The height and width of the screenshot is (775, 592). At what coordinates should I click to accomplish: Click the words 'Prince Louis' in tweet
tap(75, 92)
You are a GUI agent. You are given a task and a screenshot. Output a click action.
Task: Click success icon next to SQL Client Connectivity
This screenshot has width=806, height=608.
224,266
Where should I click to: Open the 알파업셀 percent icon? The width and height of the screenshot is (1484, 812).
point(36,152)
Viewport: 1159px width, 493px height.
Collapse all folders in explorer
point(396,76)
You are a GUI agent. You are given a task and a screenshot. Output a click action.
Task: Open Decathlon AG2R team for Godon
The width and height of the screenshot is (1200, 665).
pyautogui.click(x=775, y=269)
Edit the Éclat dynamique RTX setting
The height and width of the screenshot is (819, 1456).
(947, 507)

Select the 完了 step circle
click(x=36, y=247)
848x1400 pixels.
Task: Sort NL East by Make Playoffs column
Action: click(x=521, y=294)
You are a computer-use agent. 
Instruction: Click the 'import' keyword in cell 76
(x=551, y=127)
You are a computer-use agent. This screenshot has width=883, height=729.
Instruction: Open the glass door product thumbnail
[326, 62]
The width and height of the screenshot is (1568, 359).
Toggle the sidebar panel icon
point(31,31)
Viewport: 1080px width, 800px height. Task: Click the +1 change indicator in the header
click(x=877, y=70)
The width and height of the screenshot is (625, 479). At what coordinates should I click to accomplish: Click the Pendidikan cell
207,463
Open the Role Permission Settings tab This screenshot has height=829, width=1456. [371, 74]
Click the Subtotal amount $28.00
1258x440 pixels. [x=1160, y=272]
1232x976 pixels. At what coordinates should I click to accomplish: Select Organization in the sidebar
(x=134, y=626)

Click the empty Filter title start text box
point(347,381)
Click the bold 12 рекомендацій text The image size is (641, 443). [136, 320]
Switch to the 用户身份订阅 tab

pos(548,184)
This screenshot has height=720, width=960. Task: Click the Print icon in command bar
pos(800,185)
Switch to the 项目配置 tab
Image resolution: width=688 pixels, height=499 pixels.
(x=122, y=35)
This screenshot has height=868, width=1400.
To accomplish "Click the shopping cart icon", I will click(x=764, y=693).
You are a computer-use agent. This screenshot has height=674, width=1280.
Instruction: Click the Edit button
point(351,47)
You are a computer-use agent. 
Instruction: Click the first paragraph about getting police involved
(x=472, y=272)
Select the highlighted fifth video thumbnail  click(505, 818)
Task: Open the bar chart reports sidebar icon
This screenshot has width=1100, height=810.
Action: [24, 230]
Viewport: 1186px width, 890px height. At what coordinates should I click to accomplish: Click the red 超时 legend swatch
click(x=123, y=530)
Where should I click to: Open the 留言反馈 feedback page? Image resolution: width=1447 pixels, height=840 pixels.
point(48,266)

=-=-=-=-=

Rewrite the listing from the line with "1232x976 pixels. At" up to and including the line with "pos(548,184)", keeping the requests, and multiply every click coordinate in the answers by 1.85, rounding to whole numbers with halves rounded up.

1232x976 pixels. At what coordinates should I click to accomplish: Select Organization in the sidebar
(x=248, y=1158)

Click the empty Filter title start text box
point(642,705)
Click the bold 12 рекомендацій text The image size is (641, 443). [252, 592]
Switch to the 用户身份订阅 tab

pos(1014,340)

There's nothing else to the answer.